▶ Information
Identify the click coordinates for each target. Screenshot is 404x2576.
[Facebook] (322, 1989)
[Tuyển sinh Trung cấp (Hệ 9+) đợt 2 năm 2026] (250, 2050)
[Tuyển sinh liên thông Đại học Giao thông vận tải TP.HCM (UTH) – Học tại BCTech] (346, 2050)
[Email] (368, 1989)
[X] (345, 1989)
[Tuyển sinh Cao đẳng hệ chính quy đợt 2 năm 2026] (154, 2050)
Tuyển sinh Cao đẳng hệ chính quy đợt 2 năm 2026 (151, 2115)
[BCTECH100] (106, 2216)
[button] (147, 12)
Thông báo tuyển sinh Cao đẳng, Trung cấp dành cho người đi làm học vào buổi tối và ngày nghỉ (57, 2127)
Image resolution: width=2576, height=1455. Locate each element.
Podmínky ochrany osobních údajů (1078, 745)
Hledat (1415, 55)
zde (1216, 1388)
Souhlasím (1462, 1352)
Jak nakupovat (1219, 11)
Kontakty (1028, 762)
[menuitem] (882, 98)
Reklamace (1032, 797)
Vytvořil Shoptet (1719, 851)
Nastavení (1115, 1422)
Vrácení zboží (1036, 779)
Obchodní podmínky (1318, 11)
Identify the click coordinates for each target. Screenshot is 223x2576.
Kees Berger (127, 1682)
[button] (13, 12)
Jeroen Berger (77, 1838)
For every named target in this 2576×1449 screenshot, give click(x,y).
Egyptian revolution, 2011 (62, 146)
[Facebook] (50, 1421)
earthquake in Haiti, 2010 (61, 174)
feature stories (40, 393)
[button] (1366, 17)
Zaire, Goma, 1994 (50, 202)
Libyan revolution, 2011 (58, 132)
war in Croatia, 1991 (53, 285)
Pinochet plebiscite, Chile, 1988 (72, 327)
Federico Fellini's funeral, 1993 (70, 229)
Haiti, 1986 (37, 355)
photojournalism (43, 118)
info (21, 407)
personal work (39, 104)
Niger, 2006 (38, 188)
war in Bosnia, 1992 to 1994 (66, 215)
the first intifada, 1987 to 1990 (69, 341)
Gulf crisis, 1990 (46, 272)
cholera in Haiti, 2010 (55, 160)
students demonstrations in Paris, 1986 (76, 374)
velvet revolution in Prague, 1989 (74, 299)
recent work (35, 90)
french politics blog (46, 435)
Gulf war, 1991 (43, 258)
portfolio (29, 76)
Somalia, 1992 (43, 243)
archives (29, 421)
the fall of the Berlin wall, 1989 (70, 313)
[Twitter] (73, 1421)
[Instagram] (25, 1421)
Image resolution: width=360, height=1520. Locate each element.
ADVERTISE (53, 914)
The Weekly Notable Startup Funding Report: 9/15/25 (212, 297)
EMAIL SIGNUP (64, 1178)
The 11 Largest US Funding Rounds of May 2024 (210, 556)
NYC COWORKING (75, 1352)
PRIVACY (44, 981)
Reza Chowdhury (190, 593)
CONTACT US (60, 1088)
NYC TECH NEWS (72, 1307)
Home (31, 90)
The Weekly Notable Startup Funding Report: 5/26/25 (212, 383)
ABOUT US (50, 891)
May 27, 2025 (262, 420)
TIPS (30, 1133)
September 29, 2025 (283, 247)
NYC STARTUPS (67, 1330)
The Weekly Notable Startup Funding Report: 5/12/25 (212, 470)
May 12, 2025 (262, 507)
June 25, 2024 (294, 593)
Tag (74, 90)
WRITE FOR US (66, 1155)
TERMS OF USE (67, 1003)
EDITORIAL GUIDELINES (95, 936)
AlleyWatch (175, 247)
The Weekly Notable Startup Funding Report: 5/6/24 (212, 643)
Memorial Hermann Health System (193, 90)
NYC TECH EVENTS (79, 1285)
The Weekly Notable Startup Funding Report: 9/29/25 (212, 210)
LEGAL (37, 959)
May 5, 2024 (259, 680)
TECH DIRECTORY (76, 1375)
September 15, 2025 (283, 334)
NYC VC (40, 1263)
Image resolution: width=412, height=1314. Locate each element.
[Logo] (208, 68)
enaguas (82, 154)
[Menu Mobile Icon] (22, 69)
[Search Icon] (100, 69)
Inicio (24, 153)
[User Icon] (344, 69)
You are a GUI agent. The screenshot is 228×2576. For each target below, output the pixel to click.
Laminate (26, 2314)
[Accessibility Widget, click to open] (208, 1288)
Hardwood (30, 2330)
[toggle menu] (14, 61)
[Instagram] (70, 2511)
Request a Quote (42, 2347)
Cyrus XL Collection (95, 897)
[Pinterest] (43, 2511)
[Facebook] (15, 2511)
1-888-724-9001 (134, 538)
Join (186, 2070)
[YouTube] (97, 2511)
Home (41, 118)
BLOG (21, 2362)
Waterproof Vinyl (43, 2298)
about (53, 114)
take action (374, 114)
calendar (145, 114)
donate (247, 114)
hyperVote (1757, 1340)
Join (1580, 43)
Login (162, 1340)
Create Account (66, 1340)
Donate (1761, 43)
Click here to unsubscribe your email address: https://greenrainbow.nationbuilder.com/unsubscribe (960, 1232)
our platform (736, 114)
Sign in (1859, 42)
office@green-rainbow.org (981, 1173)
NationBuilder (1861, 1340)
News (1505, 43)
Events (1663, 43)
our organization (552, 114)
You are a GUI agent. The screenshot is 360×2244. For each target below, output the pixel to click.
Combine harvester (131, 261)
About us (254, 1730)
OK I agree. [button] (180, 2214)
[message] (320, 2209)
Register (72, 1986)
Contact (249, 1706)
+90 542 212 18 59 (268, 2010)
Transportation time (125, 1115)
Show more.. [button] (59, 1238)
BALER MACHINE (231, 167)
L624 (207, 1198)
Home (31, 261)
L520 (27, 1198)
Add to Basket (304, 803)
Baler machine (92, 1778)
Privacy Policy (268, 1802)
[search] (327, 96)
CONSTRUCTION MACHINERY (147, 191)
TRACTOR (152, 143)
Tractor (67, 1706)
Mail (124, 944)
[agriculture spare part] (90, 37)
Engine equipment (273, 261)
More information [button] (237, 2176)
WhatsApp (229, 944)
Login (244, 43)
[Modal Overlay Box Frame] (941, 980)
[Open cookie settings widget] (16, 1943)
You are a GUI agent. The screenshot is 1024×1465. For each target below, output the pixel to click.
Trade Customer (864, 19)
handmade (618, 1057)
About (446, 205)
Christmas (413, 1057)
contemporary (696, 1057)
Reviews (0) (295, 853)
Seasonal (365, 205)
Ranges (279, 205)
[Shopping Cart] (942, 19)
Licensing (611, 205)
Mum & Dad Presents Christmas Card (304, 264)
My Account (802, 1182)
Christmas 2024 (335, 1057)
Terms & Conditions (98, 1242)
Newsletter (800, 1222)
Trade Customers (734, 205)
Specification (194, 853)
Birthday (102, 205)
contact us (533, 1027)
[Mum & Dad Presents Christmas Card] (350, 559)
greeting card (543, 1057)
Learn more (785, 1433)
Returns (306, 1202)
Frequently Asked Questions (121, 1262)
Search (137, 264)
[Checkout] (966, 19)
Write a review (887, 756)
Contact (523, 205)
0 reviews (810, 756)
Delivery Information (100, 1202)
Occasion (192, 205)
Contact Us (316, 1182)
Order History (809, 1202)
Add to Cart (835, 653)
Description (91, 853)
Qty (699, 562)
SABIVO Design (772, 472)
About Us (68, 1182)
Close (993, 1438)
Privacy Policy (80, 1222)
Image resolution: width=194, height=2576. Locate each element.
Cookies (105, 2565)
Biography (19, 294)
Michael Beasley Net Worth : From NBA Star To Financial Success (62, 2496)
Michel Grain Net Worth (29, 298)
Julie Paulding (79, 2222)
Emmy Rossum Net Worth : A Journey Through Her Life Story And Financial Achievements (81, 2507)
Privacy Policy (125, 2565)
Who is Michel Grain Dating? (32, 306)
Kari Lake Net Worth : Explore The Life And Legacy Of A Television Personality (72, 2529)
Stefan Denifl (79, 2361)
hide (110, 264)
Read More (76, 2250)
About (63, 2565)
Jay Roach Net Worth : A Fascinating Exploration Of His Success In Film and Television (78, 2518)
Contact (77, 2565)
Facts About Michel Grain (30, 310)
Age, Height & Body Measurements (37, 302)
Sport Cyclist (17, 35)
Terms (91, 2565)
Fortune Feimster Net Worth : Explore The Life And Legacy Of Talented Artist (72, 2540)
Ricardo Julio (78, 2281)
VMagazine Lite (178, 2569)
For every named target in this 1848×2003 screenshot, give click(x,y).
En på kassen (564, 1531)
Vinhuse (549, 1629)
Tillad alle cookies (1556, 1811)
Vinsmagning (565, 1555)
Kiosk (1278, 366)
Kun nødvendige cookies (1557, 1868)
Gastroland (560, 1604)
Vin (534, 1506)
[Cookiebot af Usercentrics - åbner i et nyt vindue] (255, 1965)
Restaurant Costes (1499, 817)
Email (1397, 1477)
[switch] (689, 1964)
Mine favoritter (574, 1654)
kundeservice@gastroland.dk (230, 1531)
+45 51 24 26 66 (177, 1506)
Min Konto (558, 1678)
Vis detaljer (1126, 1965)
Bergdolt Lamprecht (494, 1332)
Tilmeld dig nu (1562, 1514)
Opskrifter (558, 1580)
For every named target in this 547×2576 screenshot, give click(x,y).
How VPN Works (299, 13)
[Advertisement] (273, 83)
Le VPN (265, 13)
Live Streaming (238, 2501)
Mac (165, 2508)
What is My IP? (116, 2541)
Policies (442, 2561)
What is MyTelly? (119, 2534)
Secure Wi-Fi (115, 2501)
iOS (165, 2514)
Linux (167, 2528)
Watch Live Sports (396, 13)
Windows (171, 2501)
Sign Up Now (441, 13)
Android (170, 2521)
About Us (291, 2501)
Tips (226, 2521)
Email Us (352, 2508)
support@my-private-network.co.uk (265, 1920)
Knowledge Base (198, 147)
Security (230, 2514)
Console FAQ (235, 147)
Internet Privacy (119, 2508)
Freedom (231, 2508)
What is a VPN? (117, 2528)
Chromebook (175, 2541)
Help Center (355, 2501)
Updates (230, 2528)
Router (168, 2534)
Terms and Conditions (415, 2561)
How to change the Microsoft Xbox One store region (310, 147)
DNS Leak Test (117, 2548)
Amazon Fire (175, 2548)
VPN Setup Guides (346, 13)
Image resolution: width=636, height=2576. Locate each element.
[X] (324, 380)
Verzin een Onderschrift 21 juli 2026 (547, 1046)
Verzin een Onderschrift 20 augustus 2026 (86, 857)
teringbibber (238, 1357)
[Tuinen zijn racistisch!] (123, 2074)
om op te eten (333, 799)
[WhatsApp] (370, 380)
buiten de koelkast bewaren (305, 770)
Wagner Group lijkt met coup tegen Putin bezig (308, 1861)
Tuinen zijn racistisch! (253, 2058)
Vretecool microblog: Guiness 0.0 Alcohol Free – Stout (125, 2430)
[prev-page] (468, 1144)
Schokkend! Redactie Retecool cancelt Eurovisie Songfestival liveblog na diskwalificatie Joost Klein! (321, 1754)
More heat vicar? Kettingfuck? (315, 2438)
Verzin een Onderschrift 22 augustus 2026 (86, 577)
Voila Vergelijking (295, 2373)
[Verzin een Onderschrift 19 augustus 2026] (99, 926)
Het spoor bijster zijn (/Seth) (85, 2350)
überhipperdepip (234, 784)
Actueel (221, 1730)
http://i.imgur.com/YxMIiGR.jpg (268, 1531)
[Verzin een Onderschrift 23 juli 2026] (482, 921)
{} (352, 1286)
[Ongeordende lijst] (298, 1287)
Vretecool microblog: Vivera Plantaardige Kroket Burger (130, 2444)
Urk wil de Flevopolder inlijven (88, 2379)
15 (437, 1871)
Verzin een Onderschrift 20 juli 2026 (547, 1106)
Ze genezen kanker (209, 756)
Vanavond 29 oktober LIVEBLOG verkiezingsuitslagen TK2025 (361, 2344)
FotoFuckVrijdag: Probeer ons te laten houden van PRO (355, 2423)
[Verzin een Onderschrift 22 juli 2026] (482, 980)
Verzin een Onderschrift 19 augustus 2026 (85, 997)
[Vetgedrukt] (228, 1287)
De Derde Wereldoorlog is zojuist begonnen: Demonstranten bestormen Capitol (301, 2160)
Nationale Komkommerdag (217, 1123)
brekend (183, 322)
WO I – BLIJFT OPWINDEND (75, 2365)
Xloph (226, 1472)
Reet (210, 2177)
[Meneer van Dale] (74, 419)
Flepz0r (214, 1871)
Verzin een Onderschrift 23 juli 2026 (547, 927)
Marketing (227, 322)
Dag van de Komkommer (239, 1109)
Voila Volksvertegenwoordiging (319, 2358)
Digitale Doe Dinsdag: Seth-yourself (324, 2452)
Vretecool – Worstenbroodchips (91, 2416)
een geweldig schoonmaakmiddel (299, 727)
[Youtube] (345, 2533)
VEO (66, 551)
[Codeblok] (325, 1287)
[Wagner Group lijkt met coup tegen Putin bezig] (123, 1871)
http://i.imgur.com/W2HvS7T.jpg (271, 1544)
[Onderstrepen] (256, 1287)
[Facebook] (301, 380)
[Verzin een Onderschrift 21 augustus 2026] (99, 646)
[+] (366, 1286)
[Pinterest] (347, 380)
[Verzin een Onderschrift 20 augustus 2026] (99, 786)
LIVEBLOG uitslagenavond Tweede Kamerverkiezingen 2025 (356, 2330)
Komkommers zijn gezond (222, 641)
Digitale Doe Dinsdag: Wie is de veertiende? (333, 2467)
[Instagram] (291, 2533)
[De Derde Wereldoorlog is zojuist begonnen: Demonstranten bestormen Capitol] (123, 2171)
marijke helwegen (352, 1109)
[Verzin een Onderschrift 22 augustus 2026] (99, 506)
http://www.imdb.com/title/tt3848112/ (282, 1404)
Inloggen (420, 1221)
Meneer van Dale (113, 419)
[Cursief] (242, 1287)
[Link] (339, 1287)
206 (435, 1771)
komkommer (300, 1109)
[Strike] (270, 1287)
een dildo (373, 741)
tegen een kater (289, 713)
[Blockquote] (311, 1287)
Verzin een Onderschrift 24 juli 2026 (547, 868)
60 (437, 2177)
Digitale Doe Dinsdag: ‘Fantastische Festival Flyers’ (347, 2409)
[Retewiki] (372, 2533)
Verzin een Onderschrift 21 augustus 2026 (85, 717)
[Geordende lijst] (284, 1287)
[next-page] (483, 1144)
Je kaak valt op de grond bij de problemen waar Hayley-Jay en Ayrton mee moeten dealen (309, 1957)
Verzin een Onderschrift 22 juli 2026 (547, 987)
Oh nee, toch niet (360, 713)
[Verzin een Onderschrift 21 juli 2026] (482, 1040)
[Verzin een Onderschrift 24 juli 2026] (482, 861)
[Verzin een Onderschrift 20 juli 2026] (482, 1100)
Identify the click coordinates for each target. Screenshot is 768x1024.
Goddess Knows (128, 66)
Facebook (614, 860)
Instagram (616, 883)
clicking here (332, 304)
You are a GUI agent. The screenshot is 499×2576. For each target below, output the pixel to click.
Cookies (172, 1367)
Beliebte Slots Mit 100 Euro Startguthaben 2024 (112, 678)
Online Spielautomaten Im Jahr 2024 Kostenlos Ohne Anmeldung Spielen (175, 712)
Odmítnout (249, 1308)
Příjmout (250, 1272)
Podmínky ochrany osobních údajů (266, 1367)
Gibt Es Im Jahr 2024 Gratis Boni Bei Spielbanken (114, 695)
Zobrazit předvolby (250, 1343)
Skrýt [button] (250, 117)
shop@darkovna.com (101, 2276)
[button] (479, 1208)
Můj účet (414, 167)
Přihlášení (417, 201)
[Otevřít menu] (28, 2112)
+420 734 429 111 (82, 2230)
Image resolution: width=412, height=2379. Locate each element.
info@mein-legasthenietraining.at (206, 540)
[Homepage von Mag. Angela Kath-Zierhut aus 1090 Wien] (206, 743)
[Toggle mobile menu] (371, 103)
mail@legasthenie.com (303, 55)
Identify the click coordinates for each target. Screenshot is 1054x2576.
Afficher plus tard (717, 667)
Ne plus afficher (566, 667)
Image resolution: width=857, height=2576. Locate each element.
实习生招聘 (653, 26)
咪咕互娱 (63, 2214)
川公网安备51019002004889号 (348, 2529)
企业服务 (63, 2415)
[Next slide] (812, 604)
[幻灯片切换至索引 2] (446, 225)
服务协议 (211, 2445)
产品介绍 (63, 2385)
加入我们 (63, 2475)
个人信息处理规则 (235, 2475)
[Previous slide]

▶ Required work
Search the data for "plus". Copy each line that has it.

▶ Response box
Afficher plus tard (717, 667)
Ne plus afficher (566, 667)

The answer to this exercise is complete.